16 Apr – Maria Chudnovsky: Induced subgraphs and tree decompositions (Kovalevskaya Colloquium)
Tree decompositions are a powerful tool in structural graph theory; they are traditionally used in the context of forbidden graph minors. Connecting tree decompositions and forbidden induced subgraphs has until recently remained out of reach. Tree decompositions are closely related to the existence of “laminar collections of separations” in a graph, which roughly means that the separations in the collection “cooperate” with each other, and the pieces that are obtained when the graph is simultaneously decomposed by all the separations in the collection “line up” to form a tree structure. Such collections of separations come up naturally in the context of forbidden minors.

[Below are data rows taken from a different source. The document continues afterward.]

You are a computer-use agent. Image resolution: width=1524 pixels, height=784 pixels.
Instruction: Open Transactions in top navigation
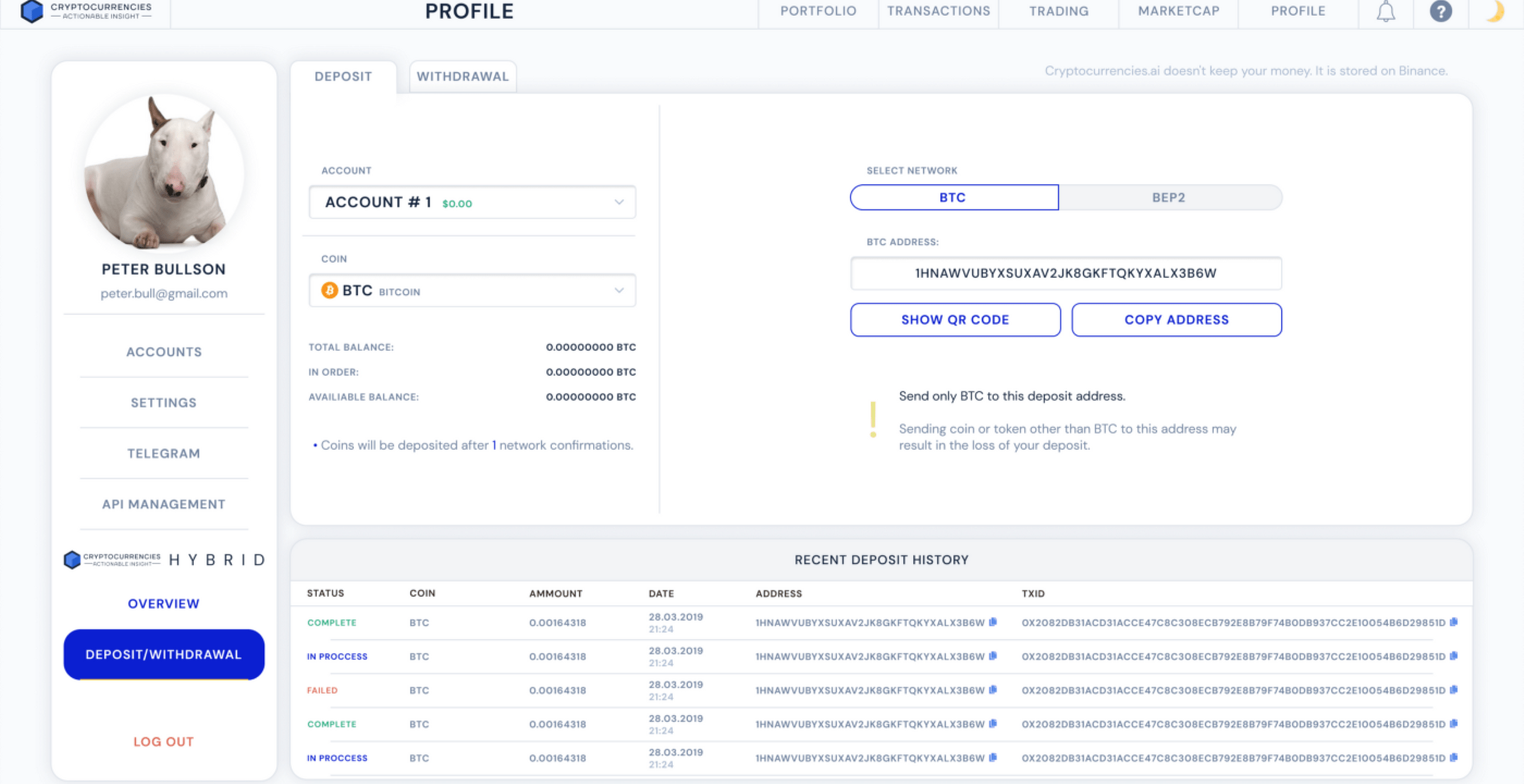tap(938, 11)
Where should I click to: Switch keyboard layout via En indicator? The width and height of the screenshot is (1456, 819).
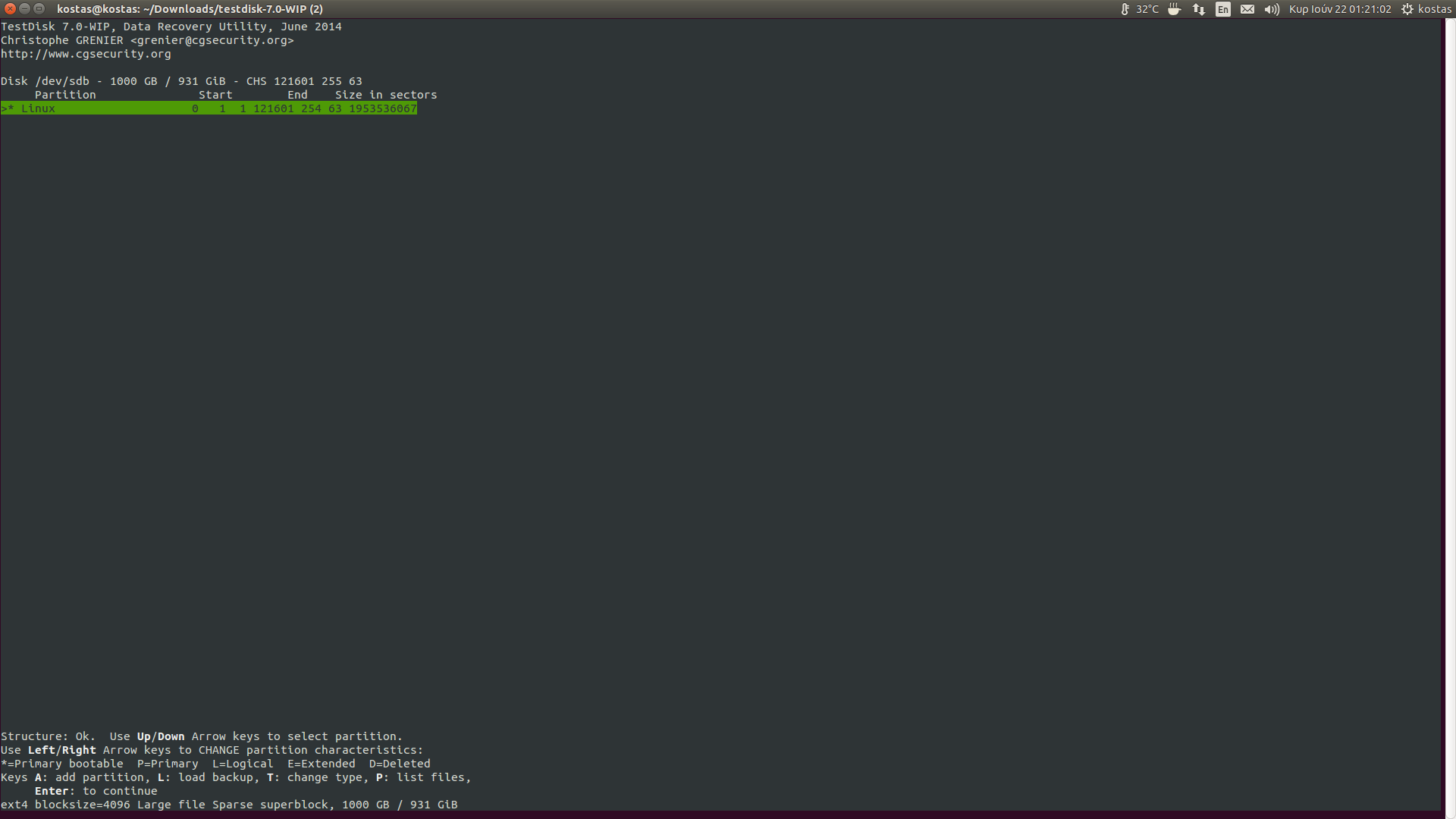(1222, 8)
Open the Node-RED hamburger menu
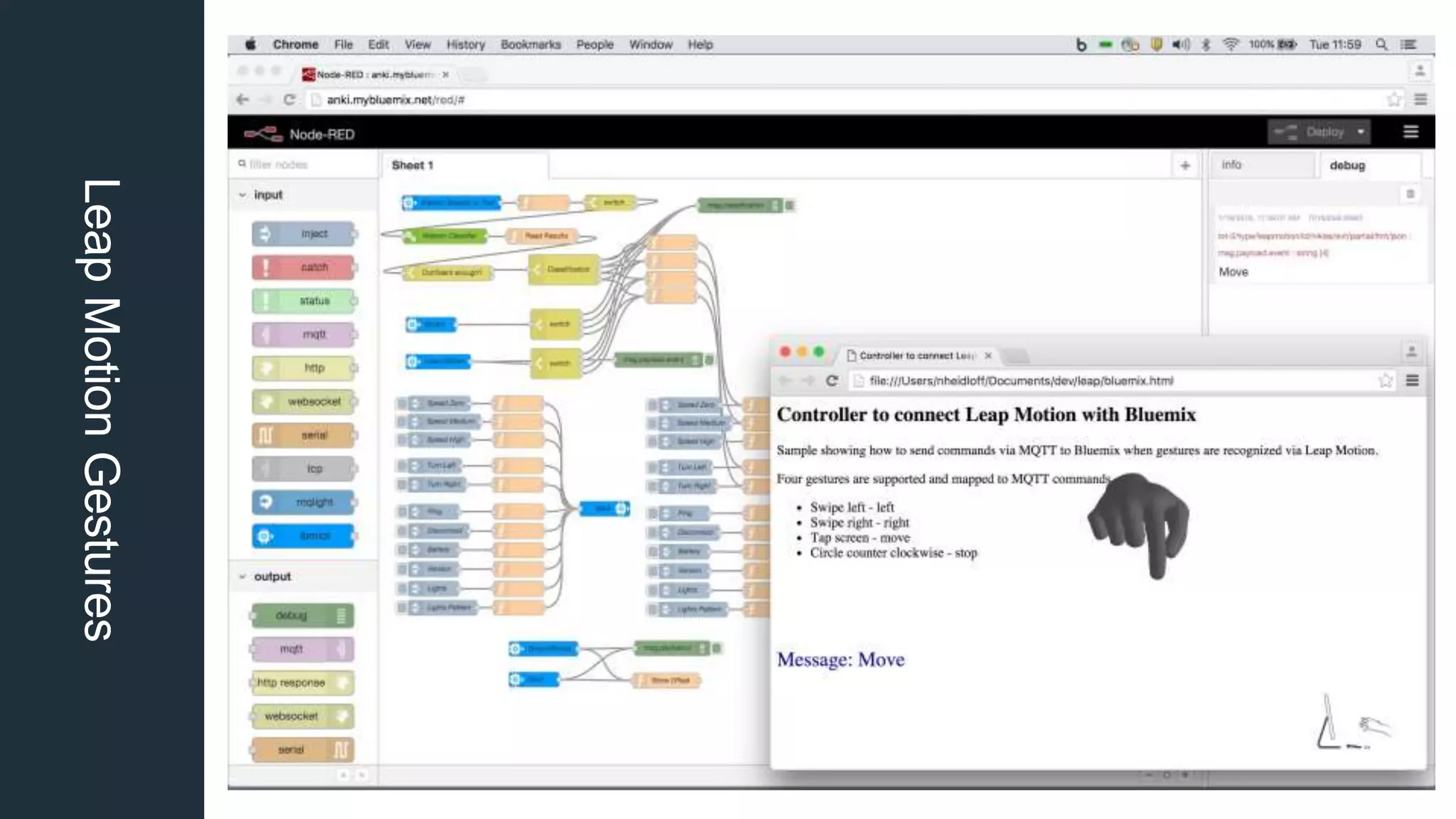The image size is (1456, 819). point(1410,132)
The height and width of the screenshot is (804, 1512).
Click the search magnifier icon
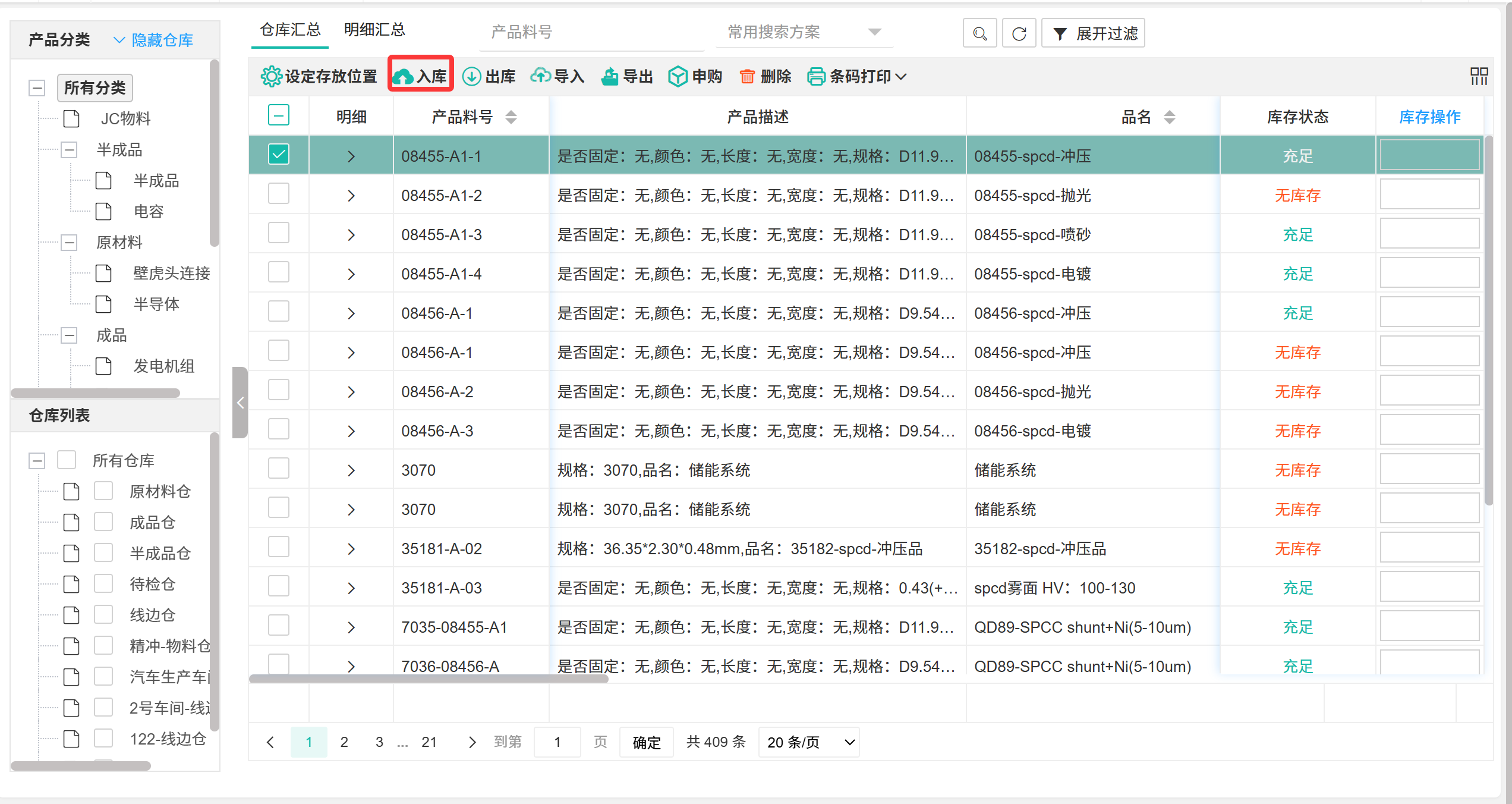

In the case of families where induced subgraphs are excluded, while there are often natural separations, they are usually very far from forming a laminar collection. In what follows, Chudnovsky will mostly focus on families of graphs of bounded degree. It turns out that due to the bound on the degree, these collections of natural separations can be partitioned into a bounded number of laminar collections. This in turn results in a wide variety of structural and algorithmic results, which will be surveyed in this talk.
Maria Chudnovsky received her PhD from Princeton University in 2003. Currently, she is a professor at Princeton. Before returning to Princeton in 2015, she was a Veblen Research Instructor at Princeton University and the IAS, an assistant professor at Princeton, a Clay Mathematics Institute research fellow, and a Liu Family Professor of IEOR at Columbia University. Her research interests are in graph theory and combinatorics. She was also named one of the “brilliant ten” young scientists by the Popular Science magazine. In 2012, Chudnovsky received the MacArthur Foundation Fellowship. In 2014, she was an invited speaker at the International Congress of Mathematicians.